Sometimes (maybe less than once in every thousand request) model doesn’t follow strick structured output schema. See the following example, even if there is a json_schema, the output is a string without defined fields.
I’m not sure whether the temperature value would improve this (especially since you reported a less than 1 in 1000 error rate), but what is the value you’re using at the moment? Also, was there anything peculiar about the input prompts in the cases where it does deviate?
Your other topic’s result is gpt-4.1 failing to emit the correct stops sequence.
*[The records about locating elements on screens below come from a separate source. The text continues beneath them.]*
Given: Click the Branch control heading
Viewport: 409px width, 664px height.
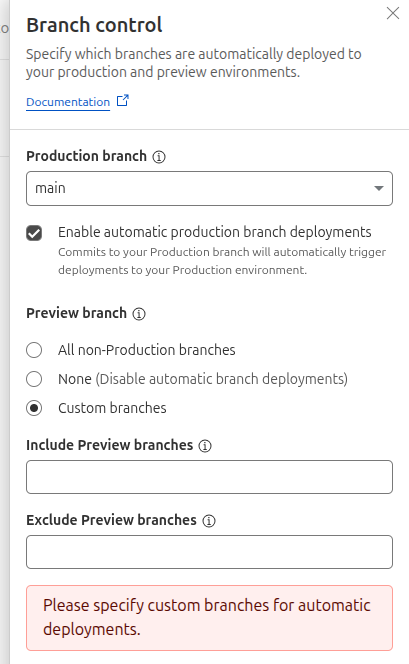Looking at the screenshot, I should [94, 25].
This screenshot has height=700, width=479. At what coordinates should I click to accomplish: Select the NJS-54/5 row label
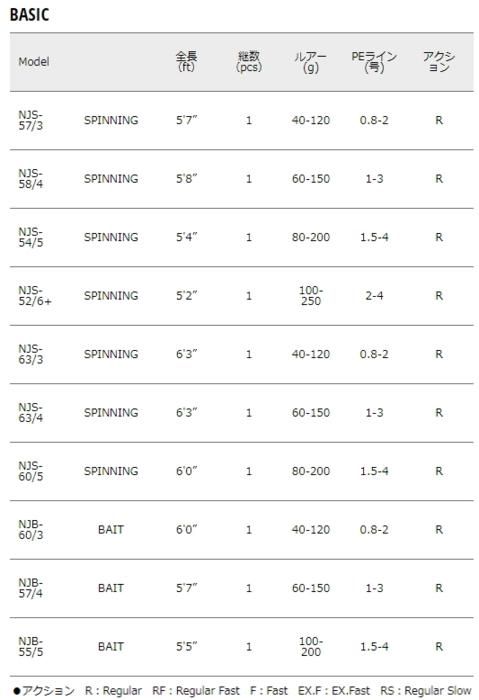pos(31,237)
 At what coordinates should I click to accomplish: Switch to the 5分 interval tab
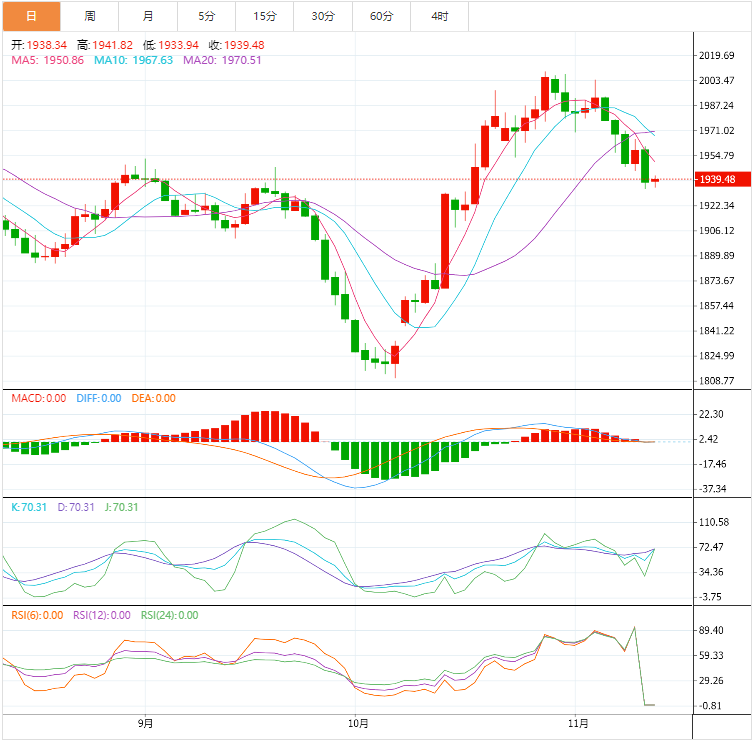click(206, 16)

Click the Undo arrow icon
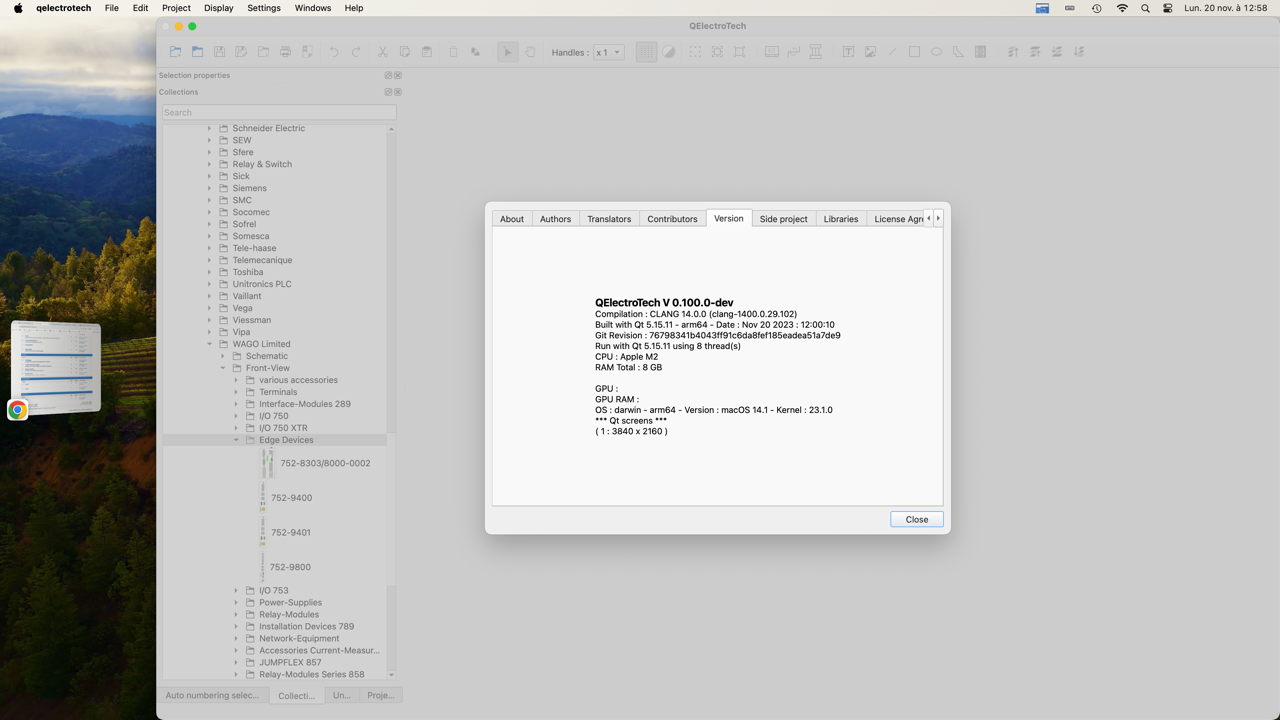click(x=334, y=52)
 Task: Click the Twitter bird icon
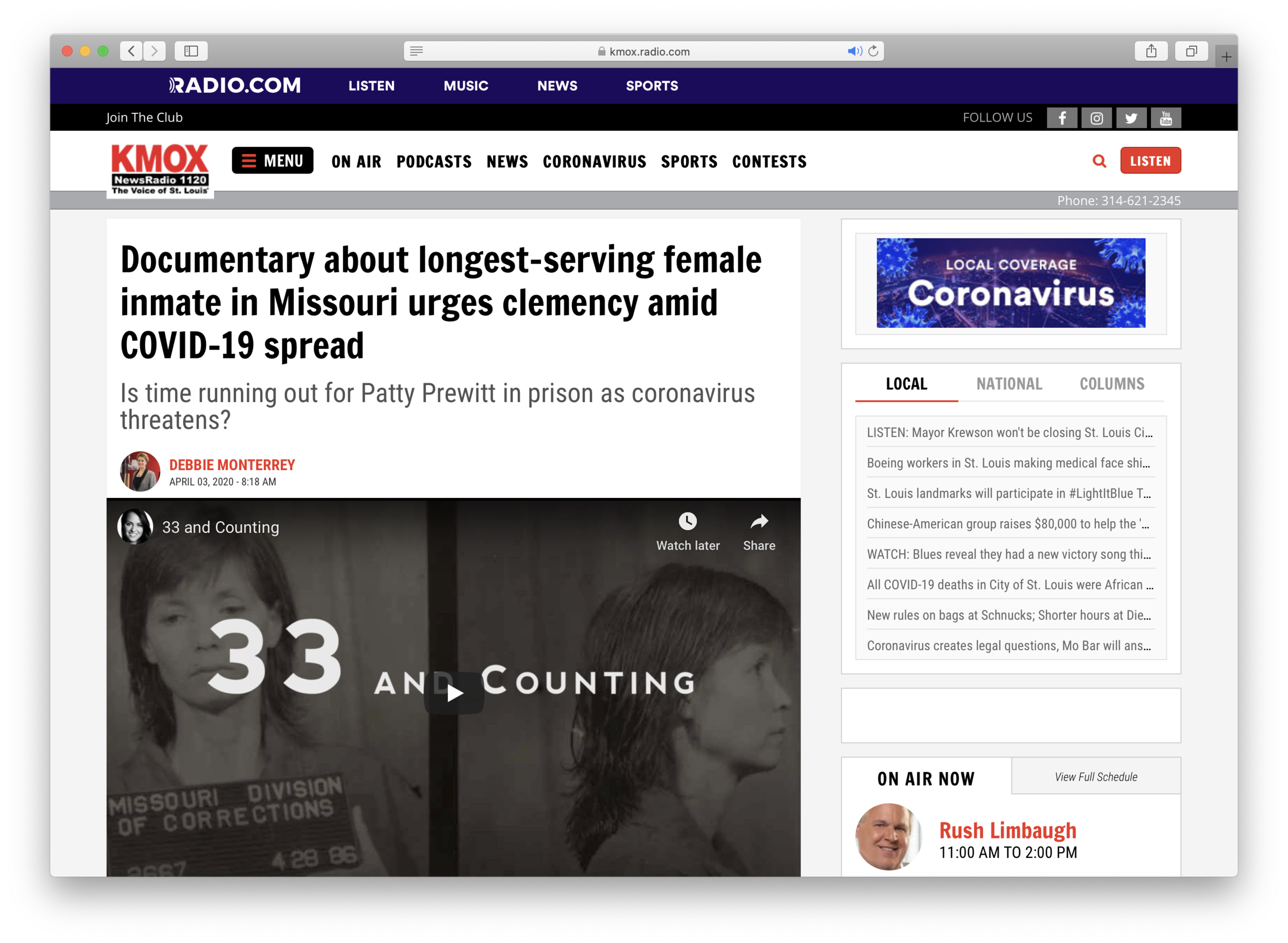(x=1131, y=118)
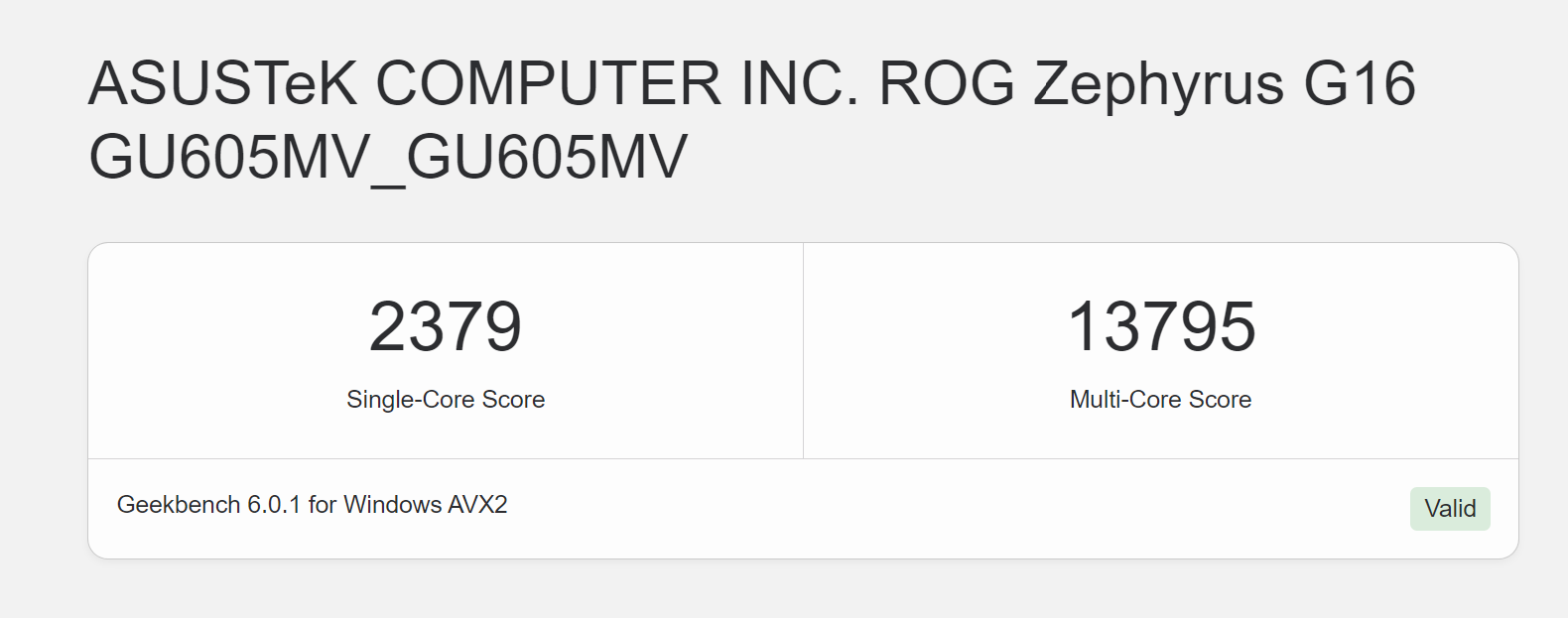Image resolution: width=1568 pixels, height=618 pixels.
Task: Click the ASUSTeK word in the heading
Action: pyautogui.click(x=222, y=83)
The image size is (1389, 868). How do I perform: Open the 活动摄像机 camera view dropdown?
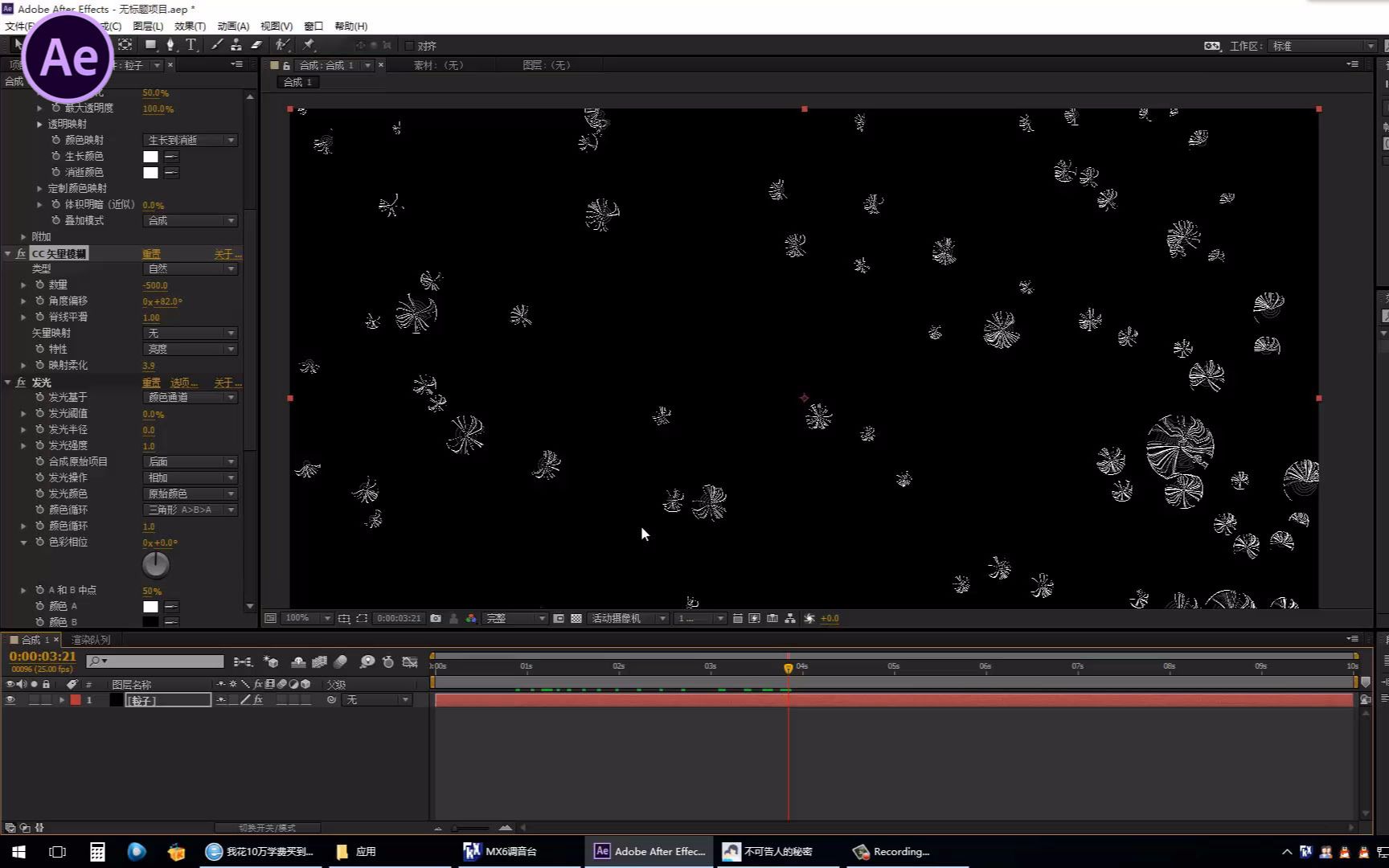point(629,618)
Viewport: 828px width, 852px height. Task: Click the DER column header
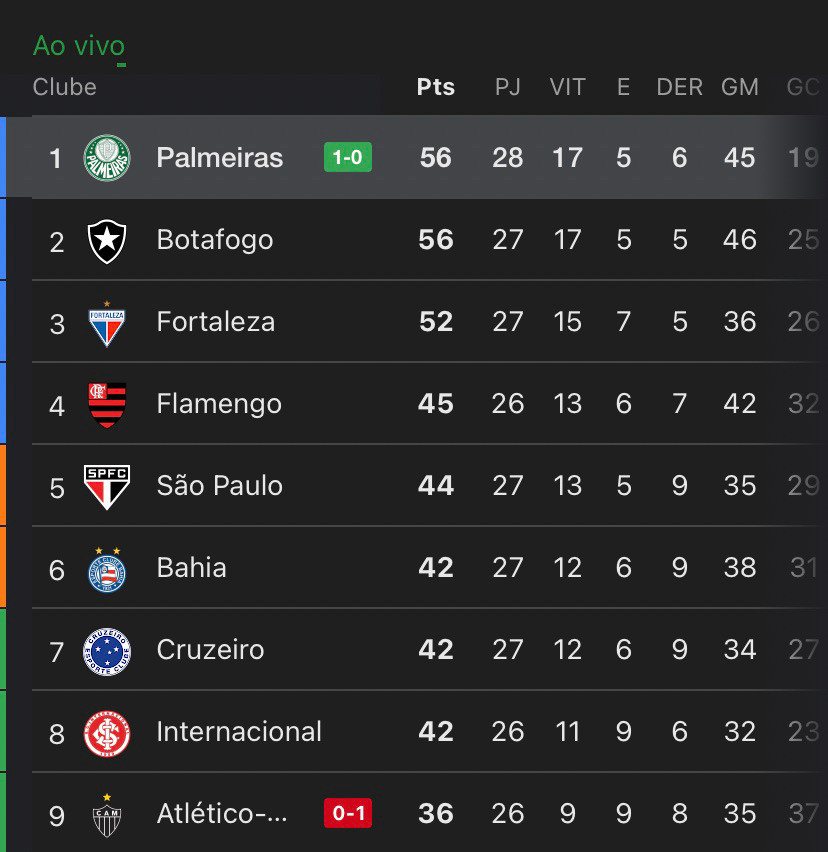pos(679,87)
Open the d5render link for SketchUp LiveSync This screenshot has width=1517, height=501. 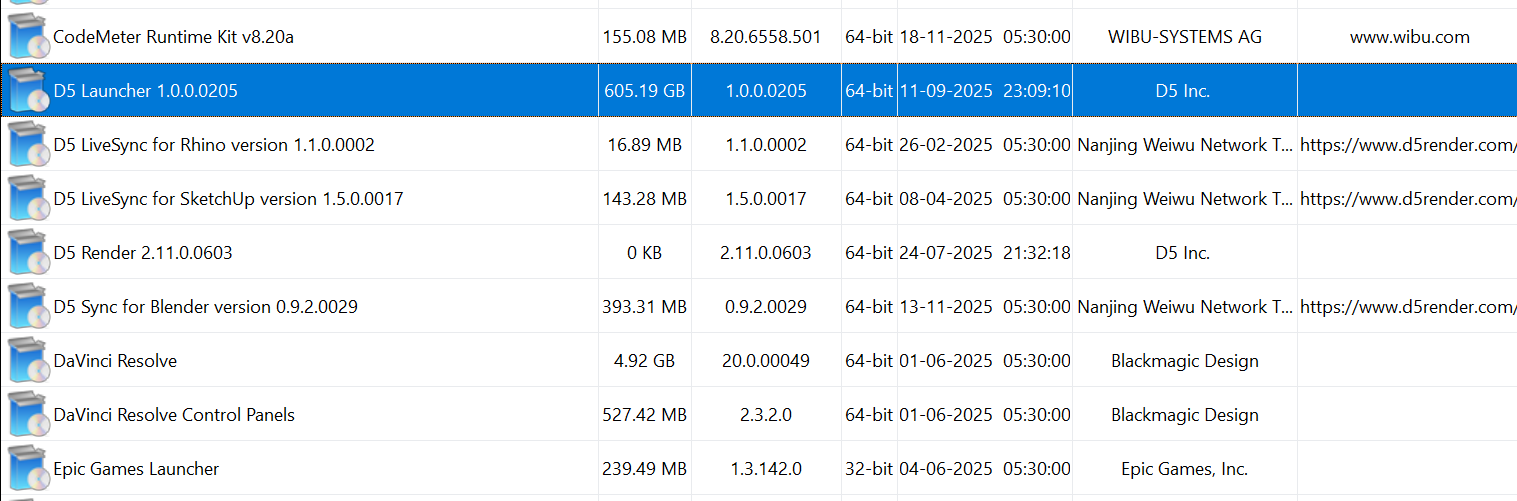pos(1408,199)
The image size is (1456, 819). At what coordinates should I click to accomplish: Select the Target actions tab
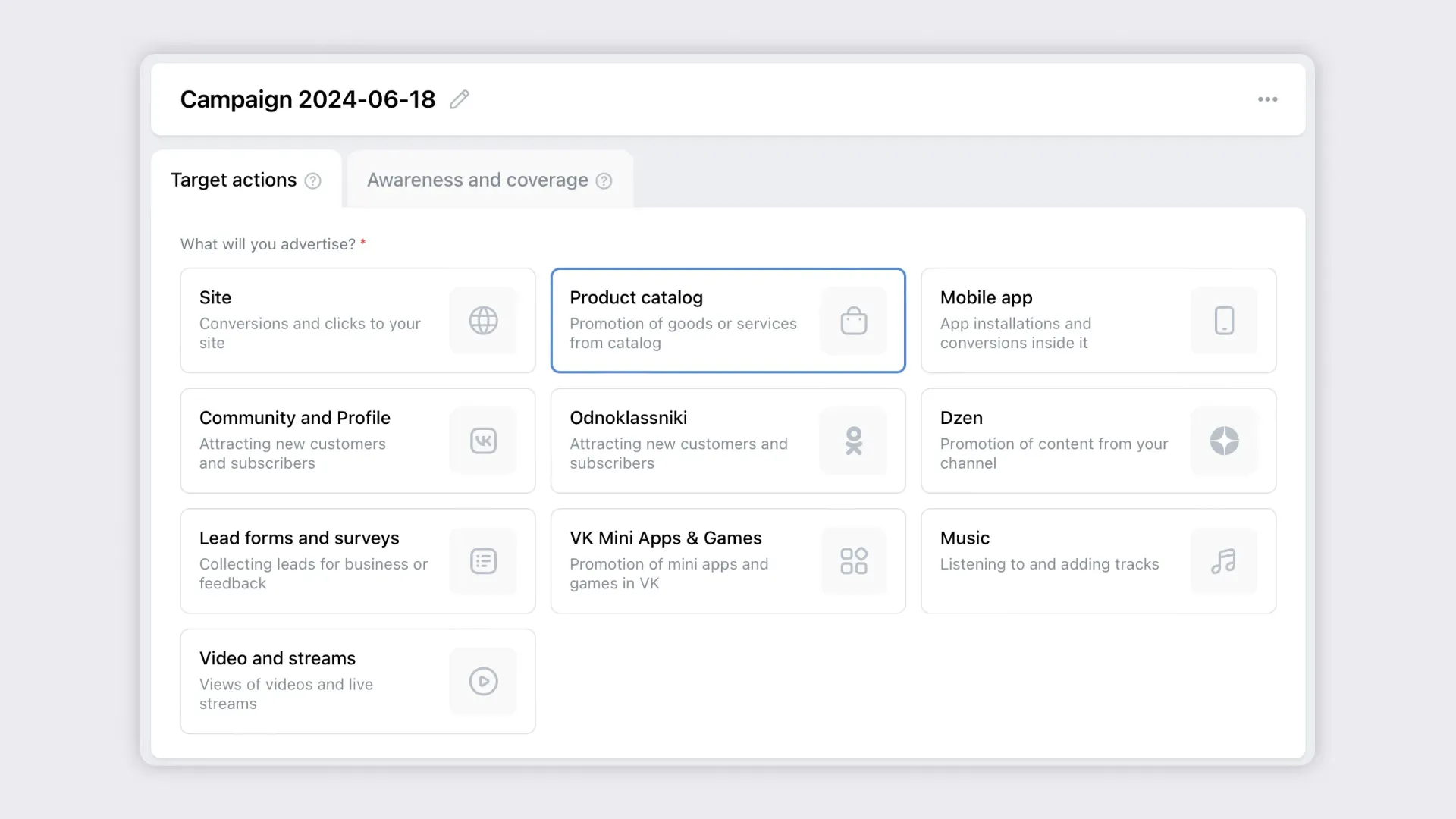click(x=234, y=180)
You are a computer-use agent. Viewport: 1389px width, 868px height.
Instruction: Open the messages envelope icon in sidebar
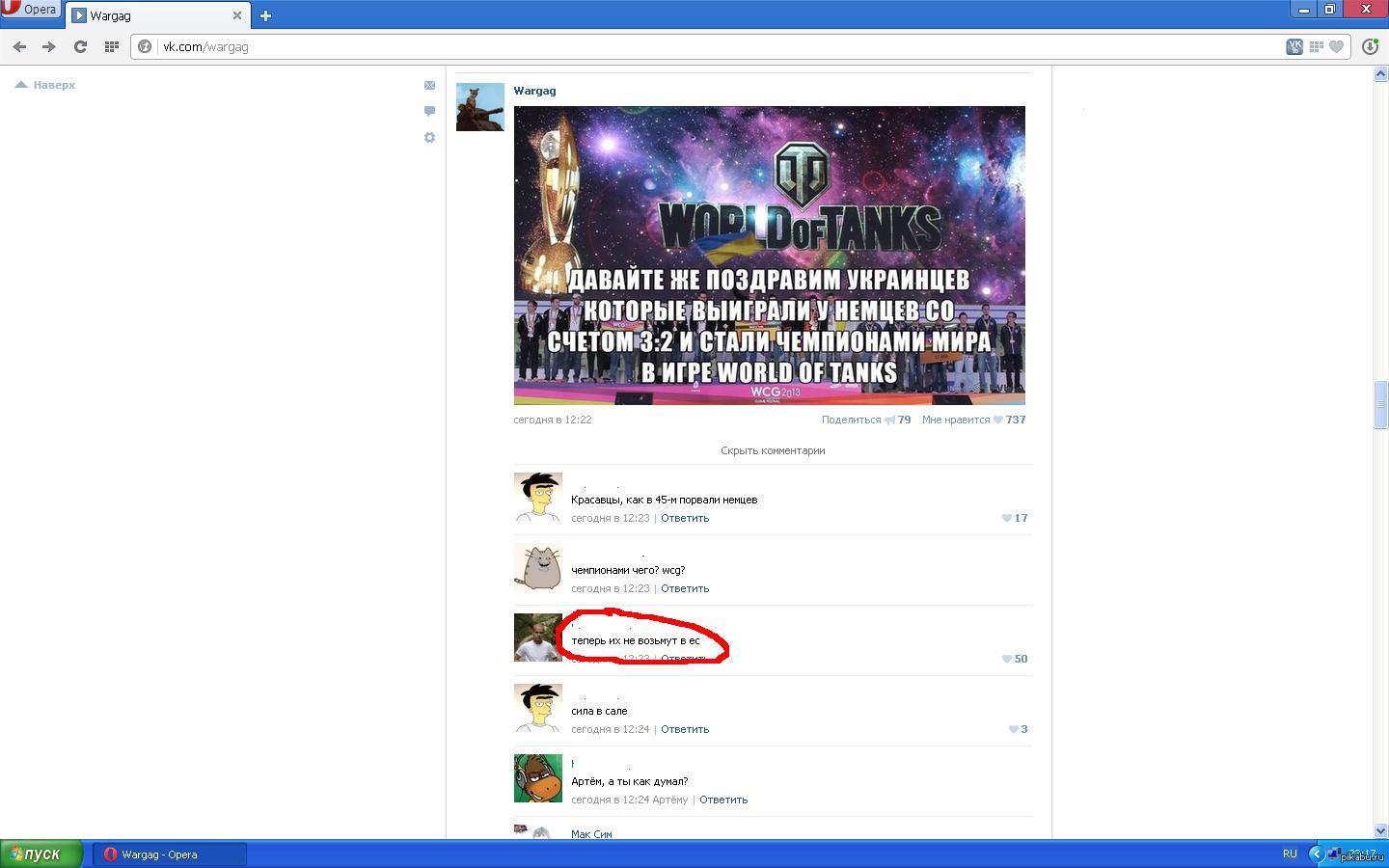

Also that the Responses endpoint blocks you from solving this. When a failure of a model is combined with a failure of an endpoint (yes, I meant that in the non-transitory way), the result is that there is no alternate stop sequence parameter (such as linefeed) to terminate the output, and no working bias parameter to promote the correct stop token. No frequency penalty to demote 2000 tokens of a loop. Only a max_output_tokens that could set your maximum budget of nonstop output.
However here, the context free grammar for a response format sent with a request completely failed to work at all. It is likely there was not even a schema placement in the context for the AI to follow. The AI just responded to the user.
Diagnosis:
One can carefully reconstruct the same call, and look at the input token expense vs that API call previously billed - you will be charged more when your schema language is actually placed for the AI vs when it is not or when you simply don’t send the text format for json_schema as API parameter.
Repair:
Just one more thing for OpenAI to fix to make failure impossible, and to then implement configuration management and beta cycles to stop delivering immediate overnight breakage…a minimum viable product is not a viable product.